◆ Study material ◆
[Start of Attachment]
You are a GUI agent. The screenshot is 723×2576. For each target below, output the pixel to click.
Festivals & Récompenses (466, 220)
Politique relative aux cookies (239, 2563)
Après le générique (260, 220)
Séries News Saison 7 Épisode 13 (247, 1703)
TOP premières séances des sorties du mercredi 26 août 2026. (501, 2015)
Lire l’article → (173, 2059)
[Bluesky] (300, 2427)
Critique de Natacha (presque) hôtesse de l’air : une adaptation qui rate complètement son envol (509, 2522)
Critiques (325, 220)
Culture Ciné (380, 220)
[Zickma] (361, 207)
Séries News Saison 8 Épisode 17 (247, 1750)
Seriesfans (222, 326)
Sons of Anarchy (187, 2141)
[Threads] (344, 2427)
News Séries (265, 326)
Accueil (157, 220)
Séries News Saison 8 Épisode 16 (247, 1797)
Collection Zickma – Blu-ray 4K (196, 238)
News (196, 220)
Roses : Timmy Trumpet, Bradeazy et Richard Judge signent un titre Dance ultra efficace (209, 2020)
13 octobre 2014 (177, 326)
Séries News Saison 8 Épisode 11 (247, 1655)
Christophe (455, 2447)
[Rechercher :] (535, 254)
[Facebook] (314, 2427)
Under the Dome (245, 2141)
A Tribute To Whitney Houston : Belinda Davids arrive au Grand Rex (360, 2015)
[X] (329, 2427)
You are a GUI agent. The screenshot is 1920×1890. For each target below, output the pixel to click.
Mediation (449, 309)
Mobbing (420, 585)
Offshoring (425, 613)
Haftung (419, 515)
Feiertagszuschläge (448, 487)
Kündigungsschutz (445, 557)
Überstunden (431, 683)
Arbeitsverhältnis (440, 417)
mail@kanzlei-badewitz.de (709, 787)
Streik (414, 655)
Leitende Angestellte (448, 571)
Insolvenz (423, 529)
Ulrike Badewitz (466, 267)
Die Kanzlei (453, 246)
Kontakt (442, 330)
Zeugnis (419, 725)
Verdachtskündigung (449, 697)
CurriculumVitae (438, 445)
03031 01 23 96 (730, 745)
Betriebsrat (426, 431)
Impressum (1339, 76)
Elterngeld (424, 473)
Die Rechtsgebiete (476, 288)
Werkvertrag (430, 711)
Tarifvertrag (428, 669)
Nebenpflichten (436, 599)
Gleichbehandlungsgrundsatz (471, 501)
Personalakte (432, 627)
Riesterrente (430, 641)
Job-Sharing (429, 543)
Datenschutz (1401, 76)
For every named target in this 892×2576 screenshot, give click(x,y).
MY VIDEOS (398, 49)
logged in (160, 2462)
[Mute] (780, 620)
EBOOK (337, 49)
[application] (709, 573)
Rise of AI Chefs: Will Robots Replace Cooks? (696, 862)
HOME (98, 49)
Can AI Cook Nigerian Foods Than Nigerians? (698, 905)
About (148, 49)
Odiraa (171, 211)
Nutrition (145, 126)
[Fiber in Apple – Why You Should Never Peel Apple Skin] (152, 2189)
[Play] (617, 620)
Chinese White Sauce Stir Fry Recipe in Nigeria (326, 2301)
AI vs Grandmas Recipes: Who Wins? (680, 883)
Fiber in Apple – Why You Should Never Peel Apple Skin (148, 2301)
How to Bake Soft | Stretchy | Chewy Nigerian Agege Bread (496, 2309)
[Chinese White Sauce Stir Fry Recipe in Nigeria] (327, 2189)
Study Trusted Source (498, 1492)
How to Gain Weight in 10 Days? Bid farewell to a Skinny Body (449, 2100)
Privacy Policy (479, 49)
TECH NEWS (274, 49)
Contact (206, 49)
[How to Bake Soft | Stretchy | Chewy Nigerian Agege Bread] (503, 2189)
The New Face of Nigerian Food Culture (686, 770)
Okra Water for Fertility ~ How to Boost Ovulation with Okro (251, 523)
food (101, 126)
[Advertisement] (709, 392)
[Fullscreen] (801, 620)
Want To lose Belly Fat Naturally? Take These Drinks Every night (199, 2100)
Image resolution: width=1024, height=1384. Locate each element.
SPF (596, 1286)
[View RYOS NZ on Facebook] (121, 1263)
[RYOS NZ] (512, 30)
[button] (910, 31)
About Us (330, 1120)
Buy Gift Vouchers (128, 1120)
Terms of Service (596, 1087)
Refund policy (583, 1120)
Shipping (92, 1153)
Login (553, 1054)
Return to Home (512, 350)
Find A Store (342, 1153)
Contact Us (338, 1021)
[End of Attachment]
Gather up every line in the data above that contains the word "agent", copying each one.

You are a GUI agent. The screenshot is 723×2576. For each target below, output the pixel to click.
You are a GUI agent. The screenshot is 1920×1890. For each target below, output the pixel to click.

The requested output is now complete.